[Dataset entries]
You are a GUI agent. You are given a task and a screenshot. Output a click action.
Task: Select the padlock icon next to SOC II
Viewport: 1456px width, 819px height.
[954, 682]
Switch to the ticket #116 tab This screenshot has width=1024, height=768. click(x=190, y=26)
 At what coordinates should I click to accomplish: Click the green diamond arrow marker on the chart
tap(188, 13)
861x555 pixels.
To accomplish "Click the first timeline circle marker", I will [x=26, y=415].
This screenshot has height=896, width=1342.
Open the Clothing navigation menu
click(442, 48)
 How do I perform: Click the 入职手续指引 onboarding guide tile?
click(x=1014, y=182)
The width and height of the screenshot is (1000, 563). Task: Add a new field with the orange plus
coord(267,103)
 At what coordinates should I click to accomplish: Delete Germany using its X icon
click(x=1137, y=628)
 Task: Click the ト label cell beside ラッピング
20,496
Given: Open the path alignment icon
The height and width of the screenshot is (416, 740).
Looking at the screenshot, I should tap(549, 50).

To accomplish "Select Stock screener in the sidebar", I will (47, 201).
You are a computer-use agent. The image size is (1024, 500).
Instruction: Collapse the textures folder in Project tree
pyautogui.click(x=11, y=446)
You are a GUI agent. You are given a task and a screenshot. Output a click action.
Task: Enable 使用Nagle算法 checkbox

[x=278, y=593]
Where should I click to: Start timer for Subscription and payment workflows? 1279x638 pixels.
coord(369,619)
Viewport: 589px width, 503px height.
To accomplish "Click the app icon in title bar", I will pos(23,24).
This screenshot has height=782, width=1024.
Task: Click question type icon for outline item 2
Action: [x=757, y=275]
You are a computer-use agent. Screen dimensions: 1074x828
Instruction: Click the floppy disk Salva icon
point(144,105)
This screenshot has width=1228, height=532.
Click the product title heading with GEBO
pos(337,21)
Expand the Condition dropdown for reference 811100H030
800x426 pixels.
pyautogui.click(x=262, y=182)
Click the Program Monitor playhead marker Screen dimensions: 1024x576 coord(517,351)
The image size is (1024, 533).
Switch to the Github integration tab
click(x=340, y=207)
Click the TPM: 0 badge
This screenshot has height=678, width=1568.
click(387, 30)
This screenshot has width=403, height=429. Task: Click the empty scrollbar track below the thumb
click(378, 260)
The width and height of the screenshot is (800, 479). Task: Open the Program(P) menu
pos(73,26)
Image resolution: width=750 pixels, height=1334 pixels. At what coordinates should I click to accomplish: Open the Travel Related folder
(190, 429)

» Work to be completed: Here the goal is to repeat each entry exactly.

» Response:
You are a GUI agent. You are given a task and a screenshot. Output a click action.
Task: Select the padlock icon next to SOC II
Viewport: 1456px width, 819px height.
[954, 682]
Switch to the ticket #116 tab This screenshot has width=1024, height=768. click(x=190, y=26)
 At what coordinates should I click to accomplish: Click the green diamond arrow marker on the chart
tap(188, 13)
861x555 pixels.
To accomplish "Click the first timeline circle marker", I will [x=26, y=415].
This screenshot has height=896, width=1342.
Open the Clothing navigation menu
click(442, 48)
 How do I perform: Click the 入职手续指引 onboarding guide tile?
click(x=1014, y=182)
The width and height of the screenshot is (1000, 563). Task: Add a new field with the orange plus
coord(267,103)
 At what coordinates should I click to accomplish: Delete Germany using its X icon
click(x=1137, y=628)
 Task: Click the ト label cell beside ラッピング
20,496
Given: Open the path alignment icon
The height and width of the screenshot is (416, 740).
Looking at the screenshot, I should tap(549, 50).

To accomplish "Select Stock screener in the sidebar", I will (47, 201).
You are a computer-use agent. The image size is (1024, 500).
Instruction: Collapse the textures folder in Project tree
pyautogui.click(x=11, y=446)
You are a GUI agent. You are given a task and a screenshot. Output a click action.
Task: Enable 使用Nagle算法 checkbox

[x=278, y=593]
Where should I click to: Start timer for Subscription and payment workflows? 1279x638 pixels.
coord(369,619)
Viewport: 589px width, 503px height.
To accomplish "Click the app icon in title bar", I will pos(23,24).
This screenshot has height=782, width=1024.
Task: Click question type icon for outline item 2
Action: [x=757, y=275]
You are a computer-use agent. Screen dimensions: 1074x828
Instruction: Click the floppy disk Salva icon
point(144,105)
This screenshot has width=1228, height=532.
Click the product title heading with GEBO
pos(337,21)
Expand the Condition dropdown for reference 811100H030
800x426 pixels.
pyautogui.click(x=262, y=182)
Click the Program Monitor playhead marker Screen dimensions: 1024x576 coord(517,351)
The image size is (1024, 533).
Switch to the Github integration tab
click(x=340, y=207)
Click the TPM: 0 badge
This screenshot has height=678, width=1568.
click(387, 30)
This screenshot has width=403, height=429. Task: Click the empty scrollbar track below the thumb
click(378, 260)
The width and height of the screenshot is (800, 479). Task: Open the Program(P) menu
pos(73,26)
Image resolution: width=750 pixels, height=1334 pixels. At what coordinates should I click to accomplish: Open the Travel Related folder
(190, 429)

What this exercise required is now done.